In an interview with Jimmy Carter held in the early 1980s,
he talked about the 1938 fight between heavyweight boxer Joe Louis ‘The Brown
Bomber’ and the German Max Schmeling. It was the rematch where Joe was
attempting to avenge his previous loss to Max, who had been highly celebrated
by the Nazis. He said the night of the fight his family ran the radio in the
fields. Many Black folks flocked to the Carters’ yard to listen to the fight.
As the Brown Bomber pummeled Schmeling, Carter recognized the quiet
satisfaction of the Black crowd. It was a jarring glimpse that he saw behind
that veil of Black humble submission with segregation. Behind it, a racial
pride resided and an intention to in any way possible stop oneself from
acknowledging the legitimacy of white supremacy. I see this now with Colin
Kaepernick and other sports stars more blatantly, but still the same. This
rejection of white supremacy at home and internationally is what empowers us.
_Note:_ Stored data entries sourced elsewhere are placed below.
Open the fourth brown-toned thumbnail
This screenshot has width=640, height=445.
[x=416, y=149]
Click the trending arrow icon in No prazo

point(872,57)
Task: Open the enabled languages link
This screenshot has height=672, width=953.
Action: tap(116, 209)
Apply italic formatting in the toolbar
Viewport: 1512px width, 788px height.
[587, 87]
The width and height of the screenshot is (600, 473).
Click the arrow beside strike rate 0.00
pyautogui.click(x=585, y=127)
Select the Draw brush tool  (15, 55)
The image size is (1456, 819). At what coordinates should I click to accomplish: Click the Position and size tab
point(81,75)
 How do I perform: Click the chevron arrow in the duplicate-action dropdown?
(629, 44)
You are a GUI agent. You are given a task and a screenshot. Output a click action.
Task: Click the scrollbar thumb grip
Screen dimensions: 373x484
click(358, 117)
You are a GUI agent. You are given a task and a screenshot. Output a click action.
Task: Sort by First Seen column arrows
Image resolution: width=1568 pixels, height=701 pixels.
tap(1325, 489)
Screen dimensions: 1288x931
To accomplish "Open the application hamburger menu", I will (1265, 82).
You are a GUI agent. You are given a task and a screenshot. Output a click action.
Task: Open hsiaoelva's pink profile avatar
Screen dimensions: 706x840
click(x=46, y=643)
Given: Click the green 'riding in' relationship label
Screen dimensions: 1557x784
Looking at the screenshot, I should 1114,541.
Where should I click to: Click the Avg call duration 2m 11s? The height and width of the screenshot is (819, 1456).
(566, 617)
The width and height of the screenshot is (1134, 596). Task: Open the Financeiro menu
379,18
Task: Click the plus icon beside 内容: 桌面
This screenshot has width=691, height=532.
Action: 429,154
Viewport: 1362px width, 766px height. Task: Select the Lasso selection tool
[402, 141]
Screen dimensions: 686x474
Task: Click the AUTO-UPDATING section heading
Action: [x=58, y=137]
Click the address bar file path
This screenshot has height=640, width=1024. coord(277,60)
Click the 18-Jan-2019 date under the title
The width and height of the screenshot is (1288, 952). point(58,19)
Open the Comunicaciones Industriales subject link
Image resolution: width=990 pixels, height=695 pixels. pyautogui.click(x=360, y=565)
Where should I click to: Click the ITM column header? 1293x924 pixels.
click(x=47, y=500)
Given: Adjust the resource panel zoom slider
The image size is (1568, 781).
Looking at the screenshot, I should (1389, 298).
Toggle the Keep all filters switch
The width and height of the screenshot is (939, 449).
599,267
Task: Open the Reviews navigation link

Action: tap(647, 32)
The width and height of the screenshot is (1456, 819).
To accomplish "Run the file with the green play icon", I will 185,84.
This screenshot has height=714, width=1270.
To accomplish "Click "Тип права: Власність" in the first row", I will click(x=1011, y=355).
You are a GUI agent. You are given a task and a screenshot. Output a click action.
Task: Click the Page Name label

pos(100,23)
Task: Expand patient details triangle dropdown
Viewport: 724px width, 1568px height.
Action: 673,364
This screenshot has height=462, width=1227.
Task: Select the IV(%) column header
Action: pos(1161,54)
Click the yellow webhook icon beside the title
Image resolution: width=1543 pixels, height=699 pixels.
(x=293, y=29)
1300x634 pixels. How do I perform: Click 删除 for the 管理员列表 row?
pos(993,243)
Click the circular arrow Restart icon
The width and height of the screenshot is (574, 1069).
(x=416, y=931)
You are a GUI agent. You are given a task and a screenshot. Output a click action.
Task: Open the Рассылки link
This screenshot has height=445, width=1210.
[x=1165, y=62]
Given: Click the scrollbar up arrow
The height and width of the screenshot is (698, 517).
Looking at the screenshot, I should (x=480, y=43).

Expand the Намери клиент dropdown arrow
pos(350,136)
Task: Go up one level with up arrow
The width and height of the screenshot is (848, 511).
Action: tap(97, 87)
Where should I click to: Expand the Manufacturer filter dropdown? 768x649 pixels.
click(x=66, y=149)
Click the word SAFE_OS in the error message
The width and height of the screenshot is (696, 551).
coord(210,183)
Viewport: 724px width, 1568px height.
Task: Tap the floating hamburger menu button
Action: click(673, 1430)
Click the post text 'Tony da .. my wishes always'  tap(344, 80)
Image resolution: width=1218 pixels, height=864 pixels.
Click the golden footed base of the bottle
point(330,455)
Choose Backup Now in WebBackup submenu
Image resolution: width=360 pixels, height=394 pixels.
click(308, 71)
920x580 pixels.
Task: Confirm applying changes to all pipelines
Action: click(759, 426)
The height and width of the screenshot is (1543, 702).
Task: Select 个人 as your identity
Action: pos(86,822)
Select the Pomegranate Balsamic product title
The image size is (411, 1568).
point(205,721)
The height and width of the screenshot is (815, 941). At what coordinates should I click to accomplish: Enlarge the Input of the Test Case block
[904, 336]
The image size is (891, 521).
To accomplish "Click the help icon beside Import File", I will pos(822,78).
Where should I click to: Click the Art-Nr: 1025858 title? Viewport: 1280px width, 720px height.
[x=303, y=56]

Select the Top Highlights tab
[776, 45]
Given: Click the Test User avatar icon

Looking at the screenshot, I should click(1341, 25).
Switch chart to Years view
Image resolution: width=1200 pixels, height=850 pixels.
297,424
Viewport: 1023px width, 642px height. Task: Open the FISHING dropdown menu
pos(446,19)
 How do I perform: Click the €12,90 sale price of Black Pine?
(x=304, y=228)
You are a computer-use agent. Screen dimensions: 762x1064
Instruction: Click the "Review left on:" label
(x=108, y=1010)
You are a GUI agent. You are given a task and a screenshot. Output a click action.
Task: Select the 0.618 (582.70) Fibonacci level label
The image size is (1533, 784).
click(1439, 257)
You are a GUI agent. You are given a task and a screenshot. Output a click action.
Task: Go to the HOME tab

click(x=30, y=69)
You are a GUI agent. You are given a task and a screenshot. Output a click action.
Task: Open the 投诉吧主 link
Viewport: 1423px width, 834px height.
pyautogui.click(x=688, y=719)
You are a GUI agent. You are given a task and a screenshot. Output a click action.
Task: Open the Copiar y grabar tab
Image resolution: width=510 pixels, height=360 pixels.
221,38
The international pressure during the 1960s, which was
turning its focus on racial discrimination in the South, was enough to
encourage change, even if just to save face within our government. This small
change was — let’s be real —mostly a facade.
Our current government, for example, has done a good job of skewering anyone
who disagrees with them, manifesting these dissenters to the population as an
evil enemy who we should silence, instead of listening to their accusations
with concern. Another factor is that pressures internationally about civil
rights have lessened because internationally fascism is rising. Without it
Brexit could not have happened and the ‘refugee crisis’ in Europe could not be
used as an example of what may happen here with fear tactics.
Lynn Burnett wrote this in a piece about the global
context of the civil rights movement: “Although the United States had indeed
made remarkable progress, racial conflict showed no signs of ceasing after the
Civil Rights Act. In fact, the civil rights movement spread dramatically
outside of the South in the second half of the 1960s. As race-based poverty
continued to increase during the civil rights movement, the movement became
more militant. Riots flared across America’s cities, and it became increasingly
clear that white American racism was not just a southern problem. Despite these
facts, the world had become less critical… not of American racism, but of the
American government that they built relations with. Meanwhile,
by the time the Civil Rights Act of 1964 was passed, U.S. officials had begun
to feel that Communism was much less of a threat. The continuing racial
oppression at home no longer seemed to pose much of a national security
concern. And so, just as the civil rights movement was turning its attention
towards the kinds of race-based poverty that plagues America to this day, one
of the major pressures in pushing forward racial justice in the United States — the international
pressures — began to fade.”
The power they/white supremacists/alt-right/fascists
hold comes from this structure of disembodiment; it’s been deployed in
different steps. In order for them (the
minority) to hold power over us (the majority), they have to create an
environment where we feel that we have no effect. It started early and
continued on in various forms.
Take housing projects for example, which enforce rules
that corner majority black and brown people into housing that is built to
purposefully disenfranchise us. Children of the hood or low-income homes are
born beneath a doom cloud, as they say. Raised in poverty, pushed up against
violence and held down by crime, the world brands us with an enduring mark of
inferiority. This type of emotional scarring sometimes never heals.
Low-income housing is always a thinly veiled attempt to
house as many impoverished people as cheaply as possible. White Flight built
new roads that were used as distinguishing lines between these communities. The
ways these roads were constructed was purposeful; their appearance was
intentional to remind these communities’ inhabitants that they were helpless
and second-class or less. Detached from the rest of society in our own cultural
vacuum, our failure is almost unavoidable.